Adoption of Python 3.x was also slowed somewhat by missteps in Python 3.0 that were not fixed until Python 3.1. So there was not a really good and stable Python 3.x version until mid-2009, in truth. For applications that work intensively with text processing, the benchmark version is probably even Python 3.3, because of the improvements in PEP 393 – Flexible String Representation. That release happened in September 2012. The variable-width storage of unicode strings made for a big win in memory allocation and usage:
The memory usage of Python 3.3 is two to three times smaller than Python 3.2, and a little bit better than Python 2.7, on a Django benchmark (see the PEP for details).
More than the details of what improvements arrived on what dates in the history of Python 3.x, what probably feeds many developers’ sense of being “stuck” is not any concrete large conceptual or infrastructure problem in porting, but simply the fact that it takes more work to change versions—on a short-term basis—than it does to leave things as they are within a large codebase.
Even adding some minor functionality, bug fix, kludge, or workaround to a large, in-house, Python 2.x codebase is less work today than is porting (and more importantly, testing and validating that port) to Python 3.x. The next problem would often have been solved by the port, or at least much easier to address after it is made. But today’s work is done now, and the next problem not addressed until later. In corporations, profits and expenses are accounted for quarterly; and even open source projects are also often constrained by what is possible—or rewarding to volunteer developers—immediately rather than what makes things better in the long term.
This writer’s take on migration to Python 3.x is that:
- Overall, the migration is inevitable.
- Some projects or long-running processes will make a decision (often a reasonable one) to stick with what they know is stable and works for their specific purpose until the code itself fades from relevance.
- Migration is moving at a reasonable and steady pace, even if slightly more slowly than I’d like to have seen.
- The release schedules and end-of-life dates are well timed for a gradual and successful transition.

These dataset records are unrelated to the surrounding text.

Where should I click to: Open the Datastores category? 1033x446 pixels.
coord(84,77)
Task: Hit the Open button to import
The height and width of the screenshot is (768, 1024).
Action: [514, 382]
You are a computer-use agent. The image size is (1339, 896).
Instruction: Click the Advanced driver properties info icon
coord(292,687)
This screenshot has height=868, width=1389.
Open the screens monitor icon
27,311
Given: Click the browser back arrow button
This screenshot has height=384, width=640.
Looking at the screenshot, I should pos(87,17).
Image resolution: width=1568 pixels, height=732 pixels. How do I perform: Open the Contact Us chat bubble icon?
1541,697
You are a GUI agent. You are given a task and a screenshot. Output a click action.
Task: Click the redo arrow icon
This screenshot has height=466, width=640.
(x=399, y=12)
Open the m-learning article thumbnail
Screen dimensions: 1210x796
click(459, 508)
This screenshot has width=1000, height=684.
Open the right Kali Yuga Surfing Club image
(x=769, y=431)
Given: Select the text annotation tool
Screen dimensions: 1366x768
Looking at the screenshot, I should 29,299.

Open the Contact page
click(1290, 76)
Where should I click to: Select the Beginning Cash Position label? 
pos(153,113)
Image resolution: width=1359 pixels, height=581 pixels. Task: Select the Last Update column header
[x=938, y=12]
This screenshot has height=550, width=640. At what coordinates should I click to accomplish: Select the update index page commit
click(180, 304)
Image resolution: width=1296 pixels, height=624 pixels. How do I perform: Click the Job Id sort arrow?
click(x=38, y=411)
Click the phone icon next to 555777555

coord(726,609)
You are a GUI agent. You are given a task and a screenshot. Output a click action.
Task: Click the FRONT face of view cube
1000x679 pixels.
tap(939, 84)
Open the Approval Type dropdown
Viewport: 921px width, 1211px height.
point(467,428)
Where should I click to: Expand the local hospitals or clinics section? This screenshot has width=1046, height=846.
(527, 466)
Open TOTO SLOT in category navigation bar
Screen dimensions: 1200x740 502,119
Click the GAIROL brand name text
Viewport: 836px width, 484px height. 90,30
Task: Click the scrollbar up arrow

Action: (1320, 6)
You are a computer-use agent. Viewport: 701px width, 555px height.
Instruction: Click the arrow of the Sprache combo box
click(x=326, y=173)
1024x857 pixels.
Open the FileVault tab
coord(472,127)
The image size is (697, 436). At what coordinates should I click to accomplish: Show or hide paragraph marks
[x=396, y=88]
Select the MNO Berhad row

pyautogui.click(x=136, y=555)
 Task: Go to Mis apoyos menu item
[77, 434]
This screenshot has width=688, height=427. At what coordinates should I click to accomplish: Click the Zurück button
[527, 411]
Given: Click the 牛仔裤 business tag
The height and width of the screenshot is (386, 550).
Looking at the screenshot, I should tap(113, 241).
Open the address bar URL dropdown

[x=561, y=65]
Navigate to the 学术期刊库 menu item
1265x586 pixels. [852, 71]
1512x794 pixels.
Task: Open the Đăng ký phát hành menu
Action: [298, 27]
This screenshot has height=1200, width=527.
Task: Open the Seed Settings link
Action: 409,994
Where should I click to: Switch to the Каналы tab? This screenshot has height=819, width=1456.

- In some ways, Python’s conservative philosophy of compatibility and stability pushes against migration. Python 2.x has a long maintenance period, and while the improvements in Python 3.x really are great, intentionally none are revolutionary or fundamental. Python got most things right from the start, and those right choices haven’t been changed in Python 3.x. There is no new paradigm here, just new capabilities.
- The sky isn’t falling, and there still isn’t ever going to be a Python 2.8 (and neither are users going to abandon Python in droves for some other language because of the minor transition difficulties from Python 2.x to Python 3.x).
Python 3.5 Release Schedule
The current plan of record, documented in PEP 478, entitled Python 3.5 Release Schedule, sets the release date of Python 3.5.0 final as September 13, 2015. As with other minor versions, Python 3.5 will add several interesting and useful features. In general, this paper takes a modestly forward-looking perspective. Where advantages are discussed later, they extend through Python 3.5 but will not generally differentiate exactly when in the Python 3.x series a feature was introduced.
1Fred Brooks, The Mythical Man-Month. Addison-Wesley, 1975.